Berdasarkan hasil pengamatan di lapangan dan hasil komunikasi pribadi dengan beberapa orang nelayan dan staf Balai TNL-KS, tidak efektifnya zona inti
dalam melindungi ekosistem terumbu karang serta belum optimalnya dampak yang diharapkan terhadap keanekaragaman dan kelimpahan ikan kerapu, terutama
disebabkan oleh beberapa faktor, yaitu: 1 Belum ada pengawasan yang intensif dan upaya penegakan hukum yang tegas
terhadap pelanggaran aturan di kawasan zona inti.
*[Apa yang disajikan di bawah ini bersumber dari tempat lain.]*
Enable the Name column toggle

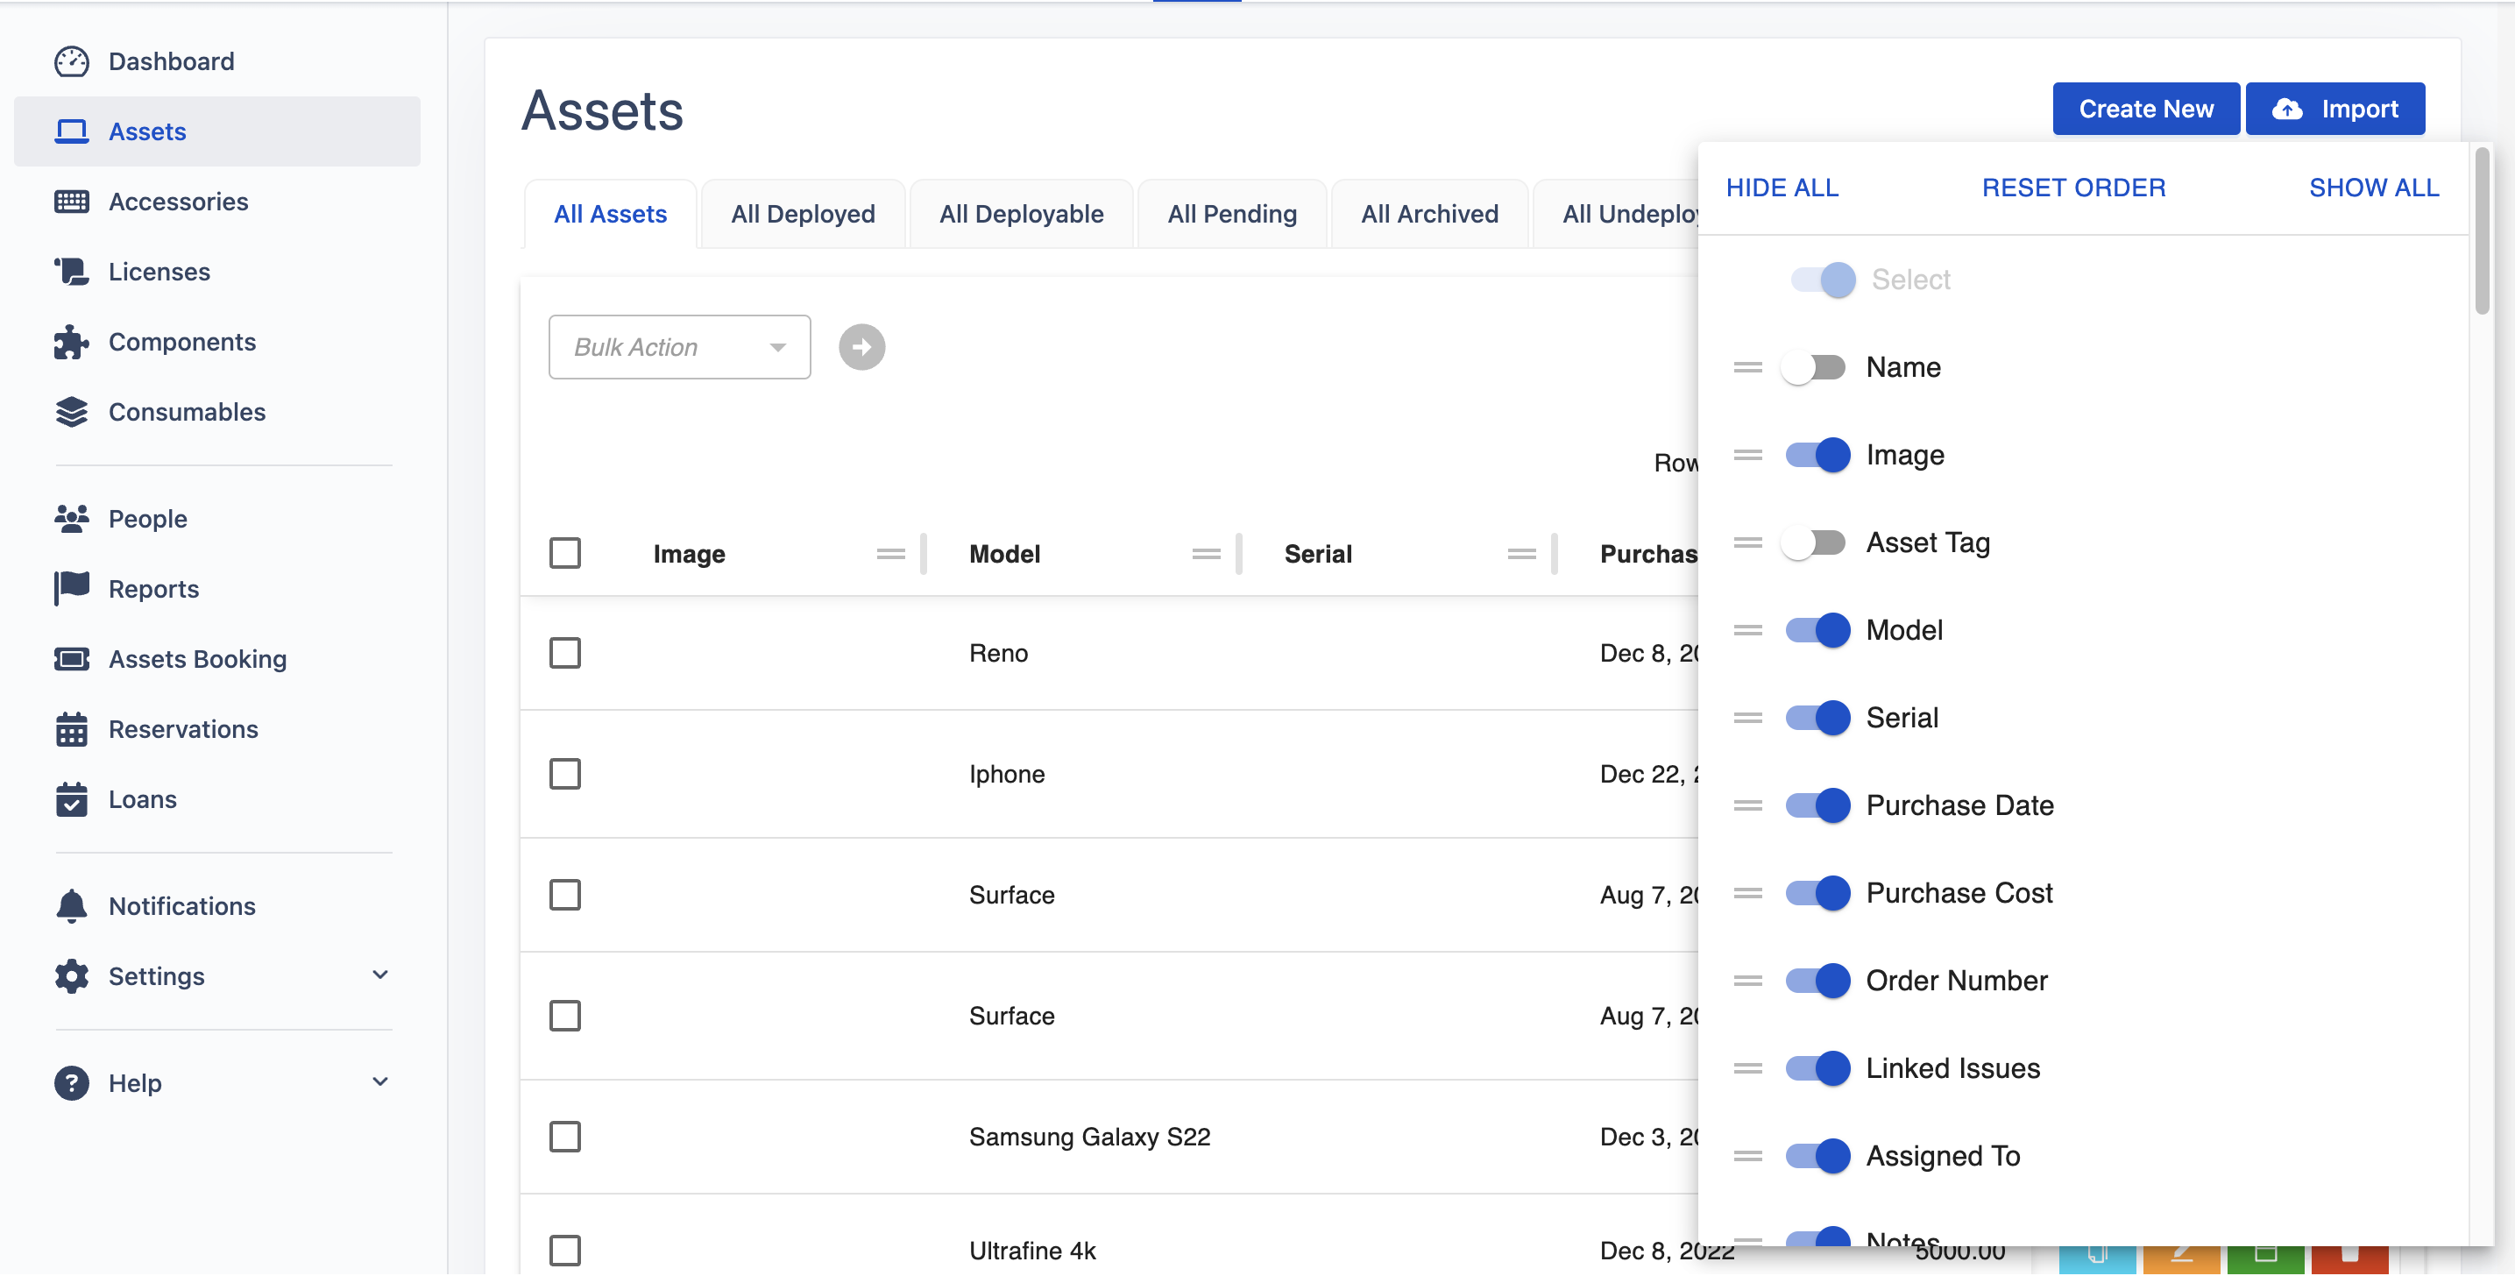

Selama sampling berlangsung di zona inti, beberapa kali terlihat tindakan pelanggaran di dalam
kawasan zona inti berupa aktivitas penangkapan menggunakan berbagai alat tangkap seperti: muro-ami, bubu kompresor dan pancing;
2 Kesadaran masyarakat akan manfaat zona inti masih rendah. Masih banyak nelayan yang tidak mengetahui tentang keberadaan zona inti, sedangkan
beberapa nelayan yang mengetahui banyak yang tidak mengerti apa tujuan dan manfaatnya;
3 Keterlibatan masyarakat dalam proses pengelolaan, termasuk dalam hal pengawasan masih rendah;
4 Zona inti yang ada memang tidak dirancang untuk keperluan pengelolaan perikanan spesies target tertentu, khususnya perikanan kerapu, sehingga tidak
mempertimbangkan aspek bio-ekologi ikan kerapu seperti: daerah pemijahan massal dan daerah asuhan sebagaimana kriteria penetapan zona inti yang
gunakan oleh Departemen Kehutanan Peraturan Menteri Kehutanan Nomor: P. 56 Menhut-II2006 Tentang Pedoman Zonasi Taman Nasional. Gell and
Roberts 2002 menekankan bahwa kunci untuk mendapatkan dampak manfaat dari sebuah reservasi adalah proteksi dilakukan di tempat dan waktu
dimana spesies target sangat rentan terhadap aktivitas penangkapan. Banyak ikan karang konsumsi berkumpul dalam jumlah besar pada lokasi, musim dan
fase bulan yang spesifik untuk memijah Sadovy 1996, termasuk jenis-jenis kerapu Claydon 2004. Pada umumnya lokasi dan waktu agregasi selalu tetap
pada jangka waktu yang lama sehingga kumpulan ikan ini menjadi target yang mudah bagi aktivitas penangkapan musiman Sadovy 1997.